Saturday and Sunday went by pretty quick too. On Saturday, I woke up bright and early around 2pm and discovered that my blackboard I was going to use to explain in excruciating detail my weak understanding of the inner workings of There had been completely covered in Vaseline. There were pizza boxes littered all over the floor, mostly containing dry, cold, crusty pizza that was left over because no one from There bothered to stop by. Nothing beats waking up and leaping off the sofa only to feel cold pizza sauce oozing between my toes after planting my feet squarely into rotting, smelly food.

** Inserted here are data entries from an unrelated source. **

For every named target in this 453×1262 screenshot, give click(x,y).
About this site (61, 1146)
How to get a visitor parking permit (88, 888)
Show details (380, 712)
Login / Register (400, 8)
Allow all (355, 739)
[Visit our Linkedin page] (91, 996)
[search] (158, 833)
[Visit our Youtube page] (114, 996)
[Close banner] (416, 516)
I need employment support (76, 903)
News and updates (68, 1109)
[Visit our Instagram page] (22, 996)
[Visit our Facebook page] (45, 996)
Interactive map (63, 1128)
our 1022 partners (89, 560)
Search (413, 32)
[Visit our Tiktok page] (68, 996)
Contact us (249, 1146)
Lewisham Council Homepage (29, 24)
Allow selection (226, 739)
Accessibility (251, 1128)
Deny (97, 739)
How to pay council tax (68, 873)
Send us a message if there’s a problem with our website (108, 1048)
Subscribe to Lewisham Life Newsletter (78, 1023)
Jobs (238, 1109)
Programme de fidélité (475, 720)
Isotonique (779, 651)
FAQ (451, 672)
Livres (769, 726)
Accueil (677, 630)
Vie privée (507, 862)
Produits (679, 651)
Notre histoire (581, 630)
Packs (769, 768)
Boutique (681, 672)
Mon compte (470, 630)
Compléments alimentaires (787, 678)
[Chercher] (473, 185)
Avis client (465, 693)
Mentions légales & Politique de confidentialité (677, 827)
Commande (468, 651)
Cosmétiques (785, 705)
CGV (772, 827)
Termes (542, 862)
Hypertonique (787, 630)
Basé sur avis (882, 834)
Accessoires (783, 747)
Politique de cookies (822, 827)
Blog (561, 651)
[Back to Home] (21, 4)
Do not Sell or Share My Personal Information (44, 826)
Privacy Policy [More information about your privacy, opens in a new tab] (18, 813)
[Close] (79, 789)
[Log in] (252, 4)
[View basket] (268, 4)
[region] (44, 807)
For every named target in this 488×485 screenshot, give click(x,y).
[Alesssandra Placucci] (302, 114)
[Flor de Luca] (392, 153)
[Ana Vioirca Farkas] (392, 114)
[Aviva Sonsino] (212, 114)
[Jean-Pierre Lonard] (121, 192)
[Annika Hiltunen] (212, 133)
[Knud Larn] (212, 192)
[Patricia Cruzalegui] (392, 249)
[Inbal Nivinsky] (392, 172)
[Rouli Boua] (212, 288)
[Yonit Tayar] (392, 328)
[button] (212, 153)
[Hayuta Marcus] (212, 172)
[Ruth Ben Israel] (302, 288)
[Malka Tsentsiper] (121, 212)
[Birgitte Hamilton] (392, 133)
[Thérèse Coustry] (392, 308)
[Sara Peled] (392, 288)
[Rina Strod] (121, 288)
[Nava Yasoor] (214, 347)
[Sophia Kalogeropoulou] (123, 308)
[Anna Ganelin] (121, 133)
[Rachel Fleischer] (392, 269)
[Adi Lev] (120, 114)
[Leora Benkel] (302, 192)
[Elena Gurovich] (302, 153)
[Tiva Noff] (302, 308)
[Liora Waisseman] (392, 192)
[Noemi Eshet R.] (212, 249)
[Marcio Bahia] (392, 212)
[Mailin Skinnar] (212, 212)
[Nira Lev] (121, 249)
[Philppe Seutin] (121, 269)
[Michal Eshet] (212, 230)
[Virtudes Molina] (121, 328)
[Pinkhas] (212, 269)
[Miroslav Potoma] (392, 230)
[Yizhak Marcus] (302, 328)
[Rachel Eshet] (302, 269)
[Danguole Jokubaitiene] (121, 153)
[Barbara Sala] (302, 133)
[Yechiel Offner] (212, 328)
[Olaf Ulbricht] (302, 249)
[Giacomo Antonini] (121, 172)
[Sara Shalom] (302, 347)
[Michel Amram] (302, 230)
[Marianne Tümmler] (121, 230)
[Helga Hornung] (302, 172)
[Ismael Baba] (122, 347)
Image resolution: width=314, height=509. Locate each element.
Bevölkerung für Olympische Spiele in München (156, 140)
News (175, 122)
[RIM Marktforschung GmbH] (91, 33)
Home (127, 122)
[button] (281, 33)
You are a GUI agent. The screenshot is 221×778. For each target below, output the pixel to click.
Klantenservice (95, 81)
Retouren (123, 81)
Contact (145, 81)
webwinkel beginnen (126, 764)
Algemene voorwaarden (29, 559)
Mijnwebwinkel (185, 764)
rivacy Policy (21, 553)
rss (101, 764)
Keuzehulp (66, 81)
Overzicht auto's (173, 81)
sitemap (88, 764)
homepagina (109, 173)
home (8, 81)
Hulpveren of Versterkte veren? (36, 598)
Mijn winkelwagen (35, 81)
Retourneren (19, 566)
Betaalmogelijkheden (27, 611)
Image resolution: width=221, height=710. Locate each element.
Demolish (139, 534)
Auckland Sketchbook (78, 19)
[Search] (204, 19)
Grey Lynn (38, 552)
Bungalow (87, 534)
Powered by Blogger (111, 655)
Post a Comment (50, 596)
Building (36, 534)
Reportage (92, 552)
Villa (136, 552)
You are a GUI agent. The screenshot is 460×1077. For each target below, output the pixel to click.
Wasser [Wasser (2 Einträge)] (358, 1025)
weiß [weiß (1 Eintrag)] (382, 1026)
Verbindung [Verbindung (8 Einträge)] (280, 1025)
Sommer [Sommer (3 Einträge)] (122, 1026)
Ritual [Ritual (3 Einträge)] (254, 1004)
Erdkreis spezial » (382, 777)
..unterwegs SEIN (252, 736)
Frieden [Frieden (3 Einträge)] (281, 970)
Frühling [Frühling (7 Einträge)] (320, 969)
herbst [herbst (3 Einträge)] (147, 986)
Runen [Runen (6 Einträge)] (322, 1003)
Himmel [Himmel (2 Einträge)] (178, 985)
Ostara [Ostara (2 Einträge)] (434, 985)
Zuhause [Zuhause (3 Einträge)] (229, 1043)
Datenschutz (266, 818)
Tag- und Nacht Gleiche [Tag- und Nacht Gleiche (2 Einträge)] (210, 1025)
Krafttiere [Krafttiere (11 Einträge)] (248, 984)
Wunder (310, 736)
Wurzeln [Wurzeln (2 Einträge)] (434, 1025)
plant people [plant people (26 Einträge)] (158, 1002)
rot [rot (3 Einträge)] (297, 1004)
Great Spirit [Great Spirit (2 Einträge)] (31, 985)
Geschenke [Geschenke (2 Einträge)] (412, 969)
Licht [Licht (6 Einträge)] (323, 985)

I spent the rest of day nursing a migraine headache with more alcohol and trying to figure out how I managed to get both of my legs into the left leghole of my underwear simultaneously. RavenTresses called me up to find out how my TRLG was going, so I turned up the angry heavy metal Barry Manilow music in the background and told her we were all having a really awesome time. She asked who all showed up, and I was all like "Um, lots of people." then I told her I had to go right quick because we were about to have a presentation on how the puppies in There worked and whatnot. The truth was, I was dying for her to come over and make me some of her peanut, butter, and jelly sandwiches she says are her specialty. I don't have the heart to tell her it's supposed to be "peanut butter" and not peanuts and butter.

On Sunday, I didn't get any fancy tours of the There server rooms or anything, and for having no one show up at all, my apartment sure did get pretty trashed! This was the last time I'd invite all these rowdy There hooligans to my apartment, with them all wrecking it up and all! Does anyone have any idea how difficult it is to get smashed up Cheetos out of the carpet? My entire apartment smells like 3-week old bologna, even though I don't even own any bologna, and someone spilled my huge box of glitter and sequins all over my bed. This was clearly the worst idea I've had since that spelling bee I hosted at the Karuna stage that we did with chat bubbles.

Needless to say, my first attempt at a There Real Life Gathering left me incredibly hungover and my apartment looking like I had the guys from Metallica over and I suddenly shouted "I download all your music off of Napster!!!" I can't believe this place got trashed so badly with all these crazy Internet people who never showed up! I think I'll stick to having get-togethers in-game from now on. Right now I need to do dishes, because I'm drinking juice out of a flower pot. For crying out loud... who smeared melted chocolate all over my bathroom??

Editor's Note:  "Rolls Eyes"  Ok you know the drill - The Voice in no way supports or condones Real Life Gatherings in Rick's apartment, Fictitious make out sessions, and badgering innocent avies in Karuna for made up interviews.  "You are so busted Rick."